The research value of the collection cannot be overstated, both in terms of geographic and temporal uniqueness. While the collection is worldwide in representation, it houses some of the earliest known collections from the museum’s focal region: southern California and the peninsula of Baja California. The collection also houses an important regional collection of land snails, perhaps the most impacted fauna of the current mass extinction (Cowie et al. 2017, Regnier et al. 2009).
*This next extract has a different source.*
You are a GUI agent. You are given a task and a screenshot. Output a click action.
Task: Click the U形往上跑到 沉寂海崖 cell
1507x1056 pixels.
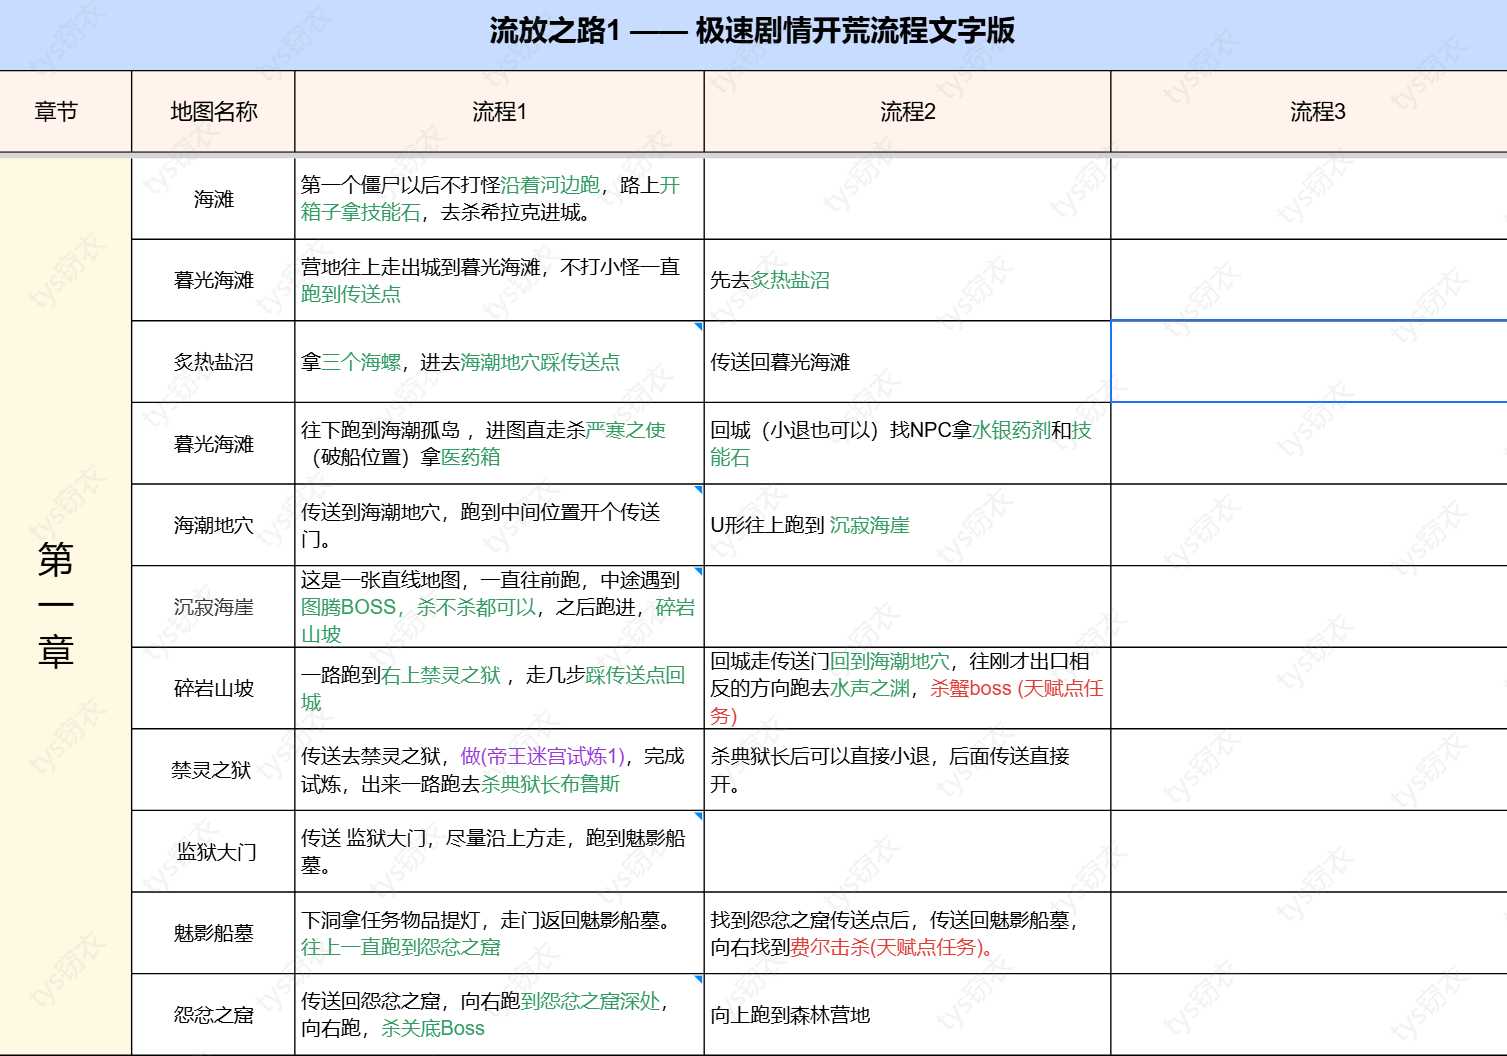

Historically, each specimen lot in the collection was recorded on a paper catalog card (Fig. 2). After scanning all cards, Optical Character Recognition (OCR) was employed with moderate results. The OCR dataset required large-scale data cleaning in Microsoft Excel to produce an initial digital dataset. Iterative bulk updates to select fields using data keys helped minimize the number of fields for manual review. Manual review of remaining fields for each database record was completed by trained volunteers. This approach maximized our dataset’s quality and culminated in the collection’s first publicly accessible digital specimen catalog. The SDNHM Marine Invertebrate Collection records can be found online via InvertEBase-Symbiota portal (Gries et al. 2014).
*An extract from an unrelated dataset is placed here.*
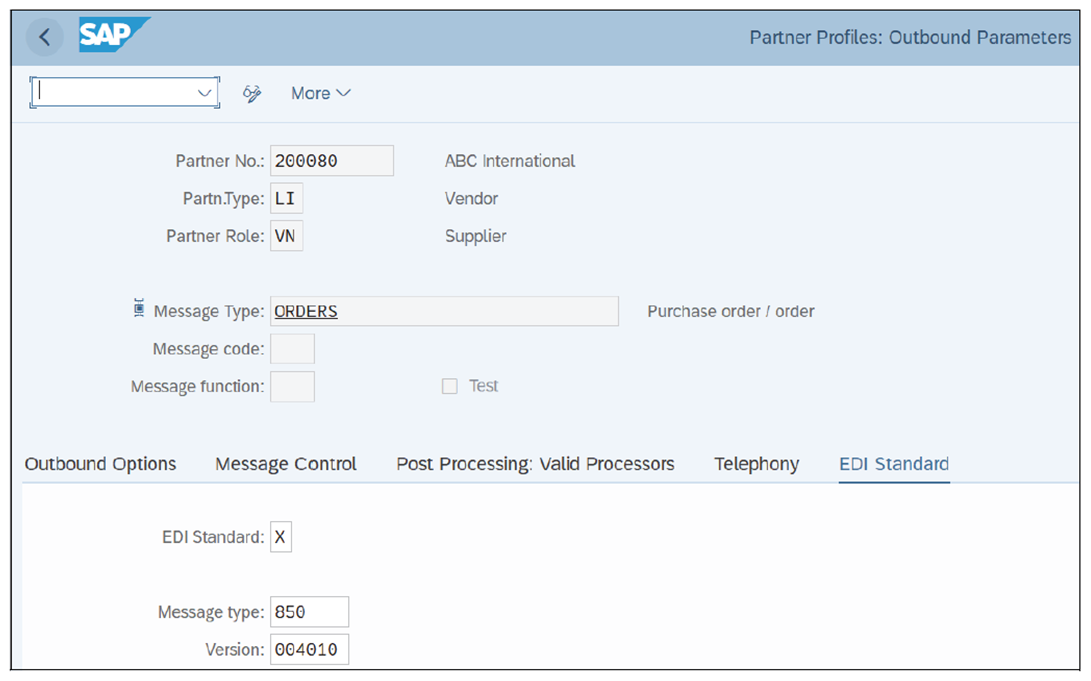Image resolution: width=1091 pixels, height=681 pixels.
Task: Switch to the Telephony tab
Action: point(757,463)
Using the digitized collection records, data analyses yielded an incredible geographic spread, extreme data quality disparities, many unlabeled specimens and outdated scientific names. Approximately 20% of catalog cards and their associated digital records lack scientific names. But for a majority of these specimens, the determination exists either as a name on the in-drawer card or the card is unlabeled but within an identified species grouping in the drawer. Thousands of specimens have been updated through this process already and are now also digitally discoverable. A tree map was generated to graphically show the relative proportion of localities based on number of species lots (Fig. 3). There are specimens from every state in the United States and from nearly every country in the world. However, the collection spread is shallow, with the mean number of records per country only 29. A number of records contain only vague locality information. Approximately 5% of records don’t have country information and include very general data like “Pacific Ocean”, while 16% of records have only country level information. Lastly, only about 30% of the collection records have associated collection dates. In an attempt to improve this data weakness, collector “date bands” based on birth and death dates are added to the dataset allowing for certain kinds of scientific studies.
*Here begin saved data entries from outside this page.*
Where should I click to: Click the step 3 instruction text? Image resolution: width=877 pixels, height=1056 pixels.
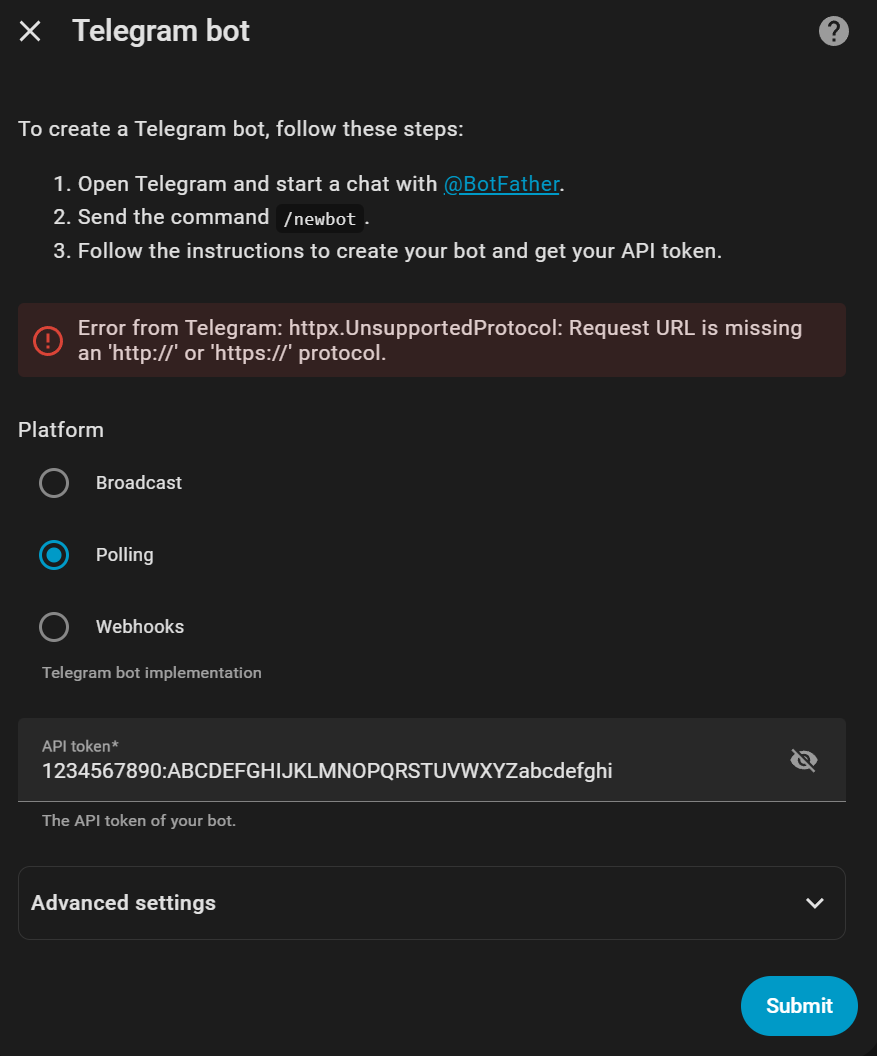400,251
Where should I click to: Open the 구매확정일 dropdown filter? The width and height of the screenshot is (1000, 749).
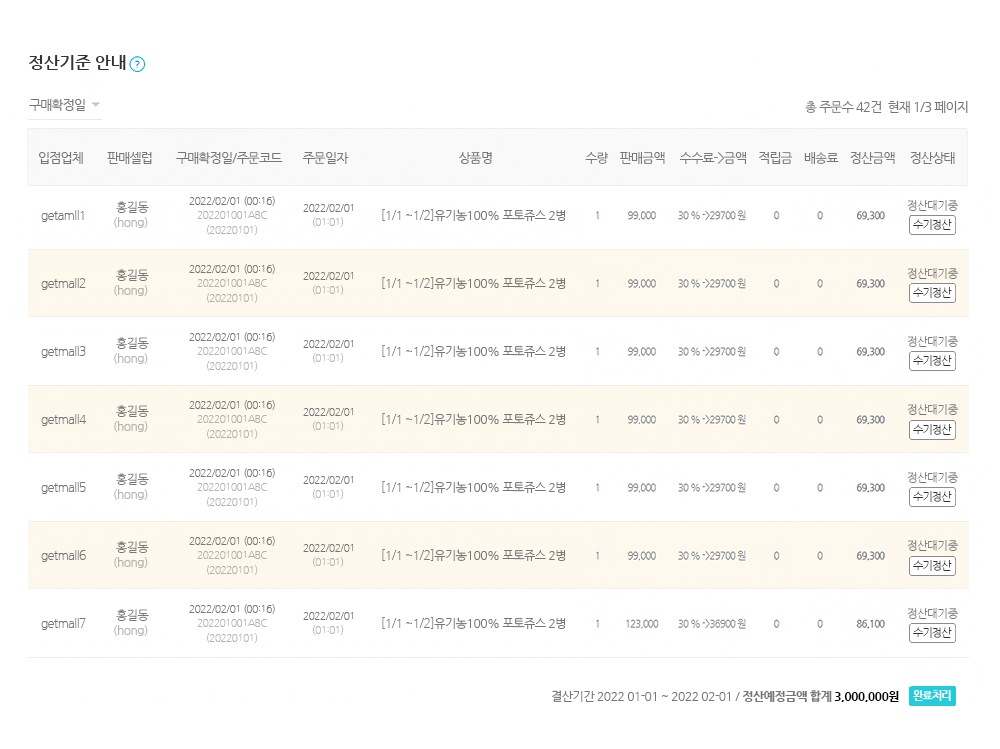(65, 105)
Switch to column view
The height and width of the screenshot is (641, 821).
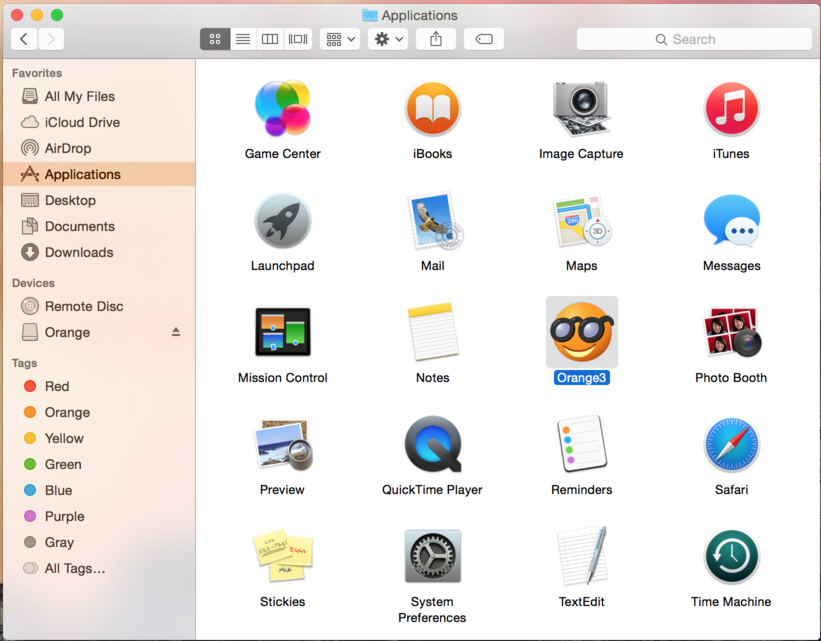tap(270, 39)
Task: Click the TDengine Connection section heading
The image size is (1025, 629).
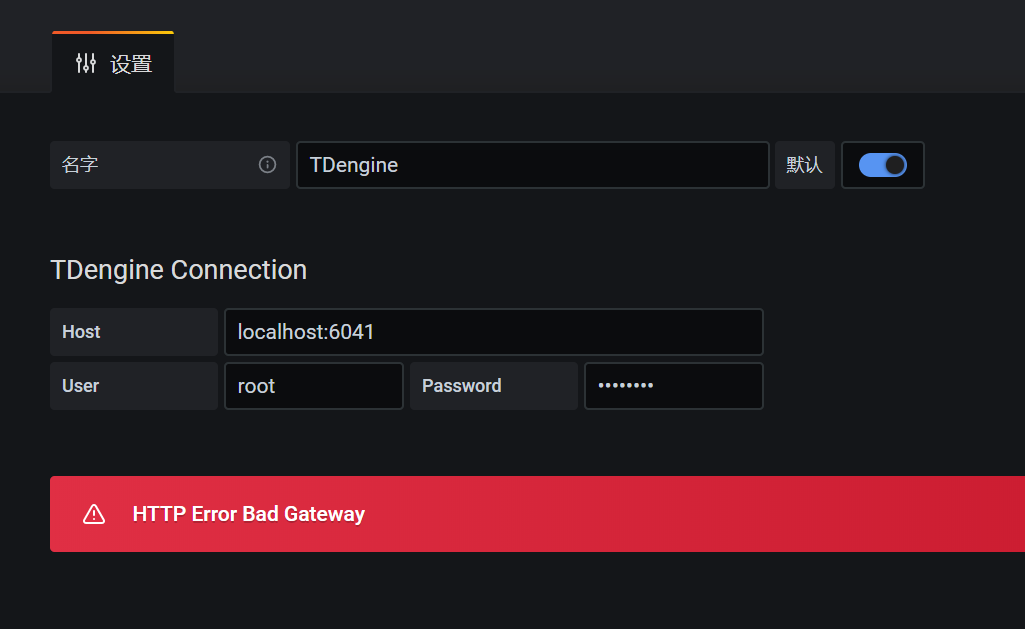Action: tap(178, 269)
Alongside digital advancements, this project improved physical storage through the purchase of more space-efficient cabinets and replacement of wood drawers, and increased accessibility by expediting specimen retrieval through drawer reorganization, labeling with updated scientific names, and creation of an efficient specimen locator system Fig. 4.
This project provides the foundation for future curatorial and scholarly work in the collection, through enhanced collection accessibility and ease-of-use. A refined triage strategy informed by the digitized collection and aided by organizational improvements of this project will guide upcoming efforts for potential deaccession of irrelevant materials. We are exploring collaborations with other institutions and research initiatives to maximize the scientific impact of the collection. The SDNHM is now positioned to reintroduce its Marine Invertebrate Collection as a leading, efficient, and lasting resource.